* _Source passage_:
Workplace litigation on the rise

If you read nothing else, read this…

• Employees’ appetite for industrial action has increased during the recession, and more claims are expected to be brought against employers when the default retirement age is abolished next year.

• Awards paid out for successful claims relating to age discrimination are uncapped, and can be very expensive
for the employer.

• Employers have to be careful how they treat casual or freelance workers, because excluding them from certain benefits could result in a claim.

Case study: Court rejects retirement age appeal

The Court of Appeal rejected an appeal by Leslie Seldon, who was forced to retire at 65 by his employer, law firm Clarkson Wright and Jakes.

In the case Seldon v Clarkson Wright and Jakes, the court deemed that it was not unlawful to make Seldon retire at 65 after a long period of service as a partner at the firm of solicitors. It sided with the firm’s justifications for its retirement age, which were: the need to retain junior employees by providing the opportunity of partnership; aiding workforce planning by allowing realistic expectations about when vacancies would arise; and ensuring a pleasant and supportive workplace by ensuring partners did not have to be barred from partnership through performance management.

Rachel Dineley, employment partner and head of the diversity and discrimination unit at law firm Beachcroft, says: “Retirement age is a tricky business for all organisations. For the time being, employers can still fairly retire employees at or after 65 if they follow the prescribed procedure. This case tells us what they may need to do in relation to non-employees and, looking ahead, what they will need to do in relation to employees when the default retirement age comes to be abolished.

“Whether [employers] can retire a nonemployee depends on whether there is an objective justification, which will
rarely be a straightforward issue. As the case makes clear, [employers] may only lawfully discriminate against partners on grounds of age if they can justify it. That is to say, they have a legitimate aim and use a proportionate means of achieving the aim or aims.”

Case study: Casual worker wins pension plan claim

In November 2010, the UK Pension Ombudsman rejected and overruled a decision taken by the Telegraph Media Group to exclude a former staff member it considered a casual worker from its pension scheme.

The ruling followed a claim by Glyn Roberts, who worked a regular Saturday shift as a sub-editor for The Sunday
Telegraph
for about 10 years from 1997. According to the National Union of Journalists, Roberts wrote to the night editor of the paper asking for the same pension, sick pay and holiday rights as full-time staff. But the Telegraph argued that Roberts was a casual worker and had no such rights. In 2006, a tribunal declared Roberts was a part-time employee rather than an as-and-when required casual worker. A written statement of his employment, outlining his entitlements to new benefits such as paid holidays, was given to him.

James Churcher, pensions manager at the Telegraph Media Group, told Employee Benefits: “The statement of his terms and conditions of employment said he was not a member of the Telegraph Staff Pension Plan, but that the company has a designated stakeholder for member contributions only and told him he could join that. The agreed statement was that he was not a member of the plan. He argued he should have been a member.”

Churcher said the rules of the Telegraph Staff Pension Plan stipulate that an employee can join as long as they are not regarded as a casual worker.

After Roberts was refused entry to the scheme, backed by the NUJ, he took his case to the Pension Ombudsman, which overruled the paper’s decision and told it to reinstate pension contributions from 2001, when a rule change dropped the minimum number of hours required to be worked for membership of the scheme.

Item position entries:
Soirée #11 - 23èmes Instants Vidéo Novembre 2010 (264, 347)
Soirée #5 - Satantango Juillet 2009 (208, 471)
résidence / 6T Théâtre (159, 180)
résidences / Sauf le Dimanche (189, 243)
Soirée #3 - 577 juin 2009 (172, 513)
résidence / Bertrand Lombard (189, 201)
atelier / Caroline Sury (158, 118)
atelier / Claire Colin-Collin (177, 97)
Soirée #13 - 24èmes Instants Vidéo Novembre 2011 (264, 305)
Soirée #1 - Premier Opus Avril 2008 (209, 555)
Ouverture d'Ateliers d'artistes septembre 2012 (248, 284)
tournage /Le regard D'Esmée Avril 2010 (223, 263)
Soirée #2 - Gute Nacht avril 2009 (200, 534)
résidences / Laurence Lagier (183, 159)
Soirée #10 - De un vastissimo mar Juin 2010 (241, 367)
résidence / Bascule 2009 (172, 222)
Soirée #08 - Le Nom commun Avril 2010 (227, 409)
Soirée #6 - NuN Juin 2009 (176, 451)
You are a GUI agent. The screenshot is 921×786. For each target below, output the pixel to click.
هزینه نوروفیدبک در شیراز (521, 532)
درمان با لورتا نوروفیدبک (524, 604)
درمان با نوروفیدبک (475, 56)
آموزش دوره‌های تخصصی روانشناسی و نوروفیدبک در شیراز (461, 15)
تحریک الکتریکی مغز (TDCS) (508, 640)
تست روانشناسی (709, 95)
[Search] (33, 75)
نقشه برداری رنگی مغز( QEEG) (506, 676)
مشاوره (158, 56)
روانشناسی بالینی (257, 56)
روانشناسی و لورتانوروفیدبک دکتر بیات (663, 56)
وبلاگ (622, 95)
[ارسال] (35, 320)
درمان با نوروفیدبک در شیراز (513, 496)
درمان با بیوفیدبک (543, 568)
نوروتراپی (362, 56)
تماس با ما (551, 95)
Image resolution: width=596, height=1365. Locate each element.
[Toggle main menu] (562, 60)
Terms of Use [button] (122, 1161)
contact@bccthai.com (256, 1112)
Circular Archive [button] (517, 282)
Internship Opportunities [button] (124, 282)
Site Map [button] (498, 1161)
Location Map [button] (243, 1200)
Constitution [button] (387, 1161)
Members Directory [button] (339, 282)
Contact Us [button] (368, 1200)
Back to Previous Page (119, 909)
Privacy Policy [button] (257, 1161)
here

* _Brief 1_:
In the workplace litigation article, at what age was Leslie Seldon forced to retire?
* _Brief 2_:
Reproduce the item position entries word for word, beginning with the first entry and stopping after the line that contains "Soirée #2 - Gute Nacht avril 2009 (200, 534)".

* _Exercise result 1_:
65

* _Exercise result 2_:
Soirée #11 - 23èmes Instants Vidéo Novembre 2010 (264, 347)
Soirée #5 - Satantango Juillet 2009 (208, 471)
résidence / 6T Théâtre (159, 180)
résidences / Sauf le Dimanche (189, 243)
Soirée #3 - 577 juin 2009 (172, 513)
résidence / Bertrand Lombard (189, 201)
atelier / Caroline Sury (158, 118)
atelier / Claire Colin-Collin (177, 97)
Soirée #13 - 24èmes Instants Vidéo Novembre 2011 (264, 305)
Soirée #1 - Premier Opus Avril 2008 (209, 555)
Ouverture d'Ateliers d'artistes septembre 2012 (248, 284)
tournage /Le regard D'Esmée Avril 2010 (223, 263)
Soirée #2 - Gute Nacht avril 2009 (200, 534)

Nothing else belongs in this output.